Called into council by his daughter and his guest, Mr. Wyvil
assisted them by advice which was equally wise and kind--but
which afterward proved, under the perverse influence of
circumstances, to be advice that he had better not have given.

The letter to Emily which Cecilia had recommended to her father's
consideration, had come from Netherwoods, and had been written by
Alban Morris.

He assured Emily that he had only decided on writing to her,
after some hesitation, in the hope of serving interests which he
did not himself understand, but which might prove to be interests
worthy of consideration, nevertheless. Having stated his motive
in these terms, he proceeded to relate what had passed between
Miss Jethro and himself. On the subject of Francine, Alban only
ventured to add that she had not produced a favorable impression
on him, and that he could not think her
likely, on further experience, to prove a desirable friend.

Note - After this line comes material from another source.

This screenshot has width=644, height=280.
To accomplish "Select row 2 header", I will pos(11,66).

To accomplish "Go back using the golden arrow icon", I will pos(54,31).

On the last leaf were added some lines, which Emily was at no
loss how to answer. She had folded back the page, so that no eyes
but her own should see how the poor drawing-master finished his
letter: "I wish you all possible happiness, my dear, among your
new friends; but don't forget the old friend who thinks of you,
and dreams of you, and longs to see you again. The little world I
live in is a dreary world, Emily, in your absence. Will you write
to me now and then, and encourage me to hope?"

Mr. Wyvil smiled, as he looked at the folded page, which hid the
signature.

"I suppose I may take it for granted," he said slyly, "that this
gentleman really has your interests at heart? May I know who he
is?"

Emily answered the last question readily enough. Mr. Wyvil went
on with his inquiries. "About the mysterious lady, with the
strange name," he proceeded--"do you know anything of her?"

Emily related what she knew; without revealing the true reason
for Miss Jethro's departure from Netherwoods. In after years, it
was one of her most treasured remembrances, that she had kept
secret the melancholy confession which had startled her, on the
last night of her life at school.

Mr. Wyvil looked at Alban's letter again. "Do you know how Miss
Jethro became acquainted with Mr. Mirabel?" he asked.

"I didn't even know that they were acquainted."

"Do you think it likely--if Mr. Morris had been talking to you
instead of writing to you--that he might have said more than he
has said in his letter?"

Cecilia had hitherto remained a model of discretion. Seeing Emily
hesitate, temptation overcame her. "Not a doubt of it, papa!" she
declared confidently.

"Is Cecilia right?" Mr. Wyvil inquired.

Reminded in this way of her influence over Alban, Emily could
only make one honest reply. She admitted that Cecilia was right.

Mr. Wyvil thereupon advised her not to express any opinion, until
she was in a better position to judge for herself. "When you
write to Mr. Morris," he continued, "say that you will wait to
tell him what you think of Miss Jethro, until you see him again."

"I have no prospect at present of seeing him again," Emily said.

"You can see Mr. Morris whenever it suits him to come here," Mr.
Wyvil replied. "I will write and ask him to visit us, and you can
inclose the invitation in your letter."

"Oh, Mr. Wyvil, how good of you!"

"Oh, papa, the very thing I was going to ask you to do!"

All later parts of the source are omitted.